In my twenties, my biggest fear was compromise, but not in the way that it sounds. I feared living a compromised life, one that reeked of settling for less than who I believed I was capable of being. So, I prayed lots of anguished prayers for direction and wisdom, for trust and faith and strength to carry out my purpose in this life, and then I did my best to wait. But waiting has never been a natural gift I've possessed, and so I also did a lot of digging and planning and reaching for those faraway places of my destiny as I understood it. For almost a decade, my faraway sights were set on Africa, and I did the dance of trust and impatience trying to help God get me there.
And then, on the crest of the wave I thought would carry me there - or at least miles further in - I fell off the board into the raging surf. My Papa died, my lofty post-graduate school plans disintegrated, my priorities shifted like the earth's plates, and all those plans and dreams and identities disappeared deep in the ocean. I plunged, head first, into the fears that lurked for all those years.
Compromise. Failure. Death of someone I loved most of all. Loss of dreams, of confidence, of a sense of direction, of who I believed I was and how I'd defined my worth for years. Abandonment. The end of a relationship that, at the time, I believed would lead to marriage.

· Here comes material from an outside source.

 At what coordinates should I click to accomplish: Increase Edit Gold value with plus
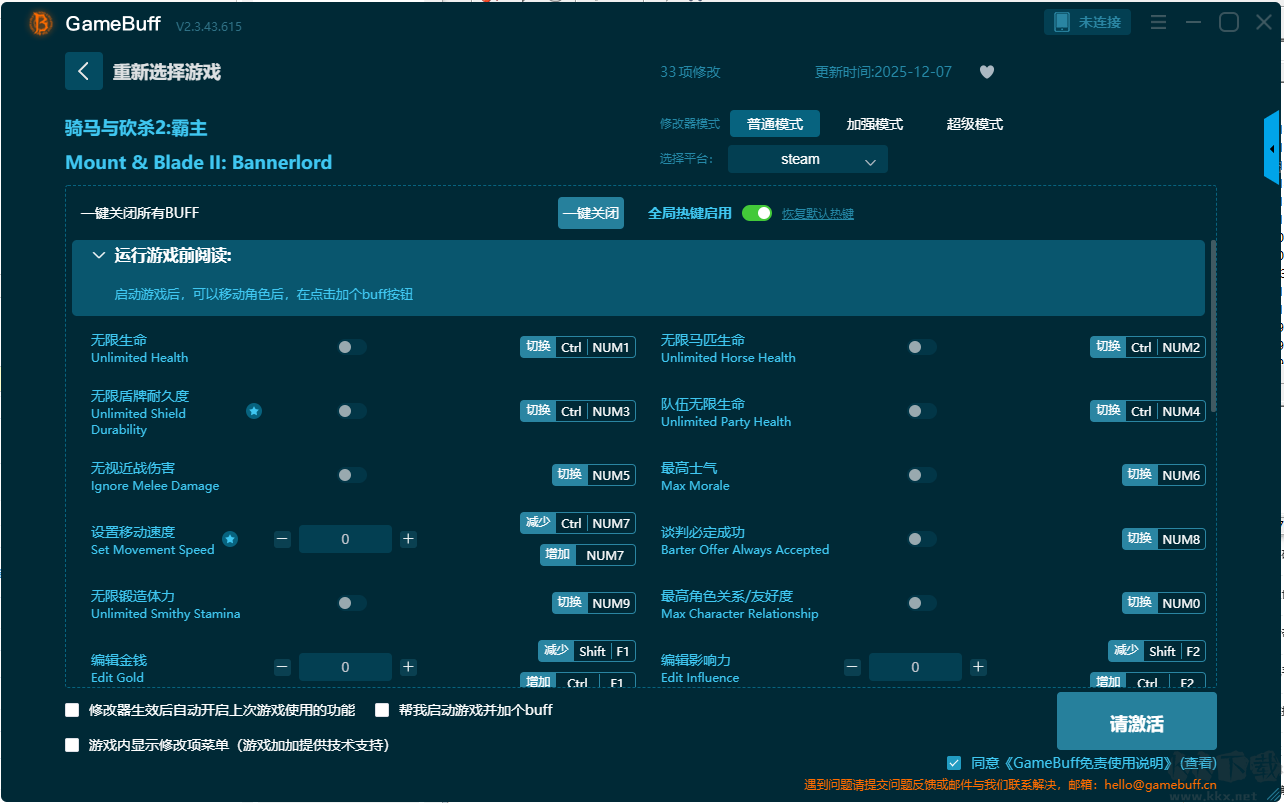pos(408,667)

Loss of God as I knew him.
I didn't know then, falling into my fears was grace. That I thought I would drown in this sea of fears and sorrow - and I didn't. That paddling out in that wild, raging ocean forced me to face what had been driving me forward, relentless and exhausted all these years, unable to stop and look at myself in the mirror as I was and call it good, the way God did. That to stay afloat I had to strip down to the bare skin of my soul clinging to him, nothing else, and find that this was all I ever needed.
And yes, fear can cripple the soul and rob the living. But I found, too, that tumbling into fear can expose the truth and cleanse the cobwebs and shake off the things that weigh heavy. To free the hands from grasping at anything other than real life - because when you're paddling in the water, you need those hands open.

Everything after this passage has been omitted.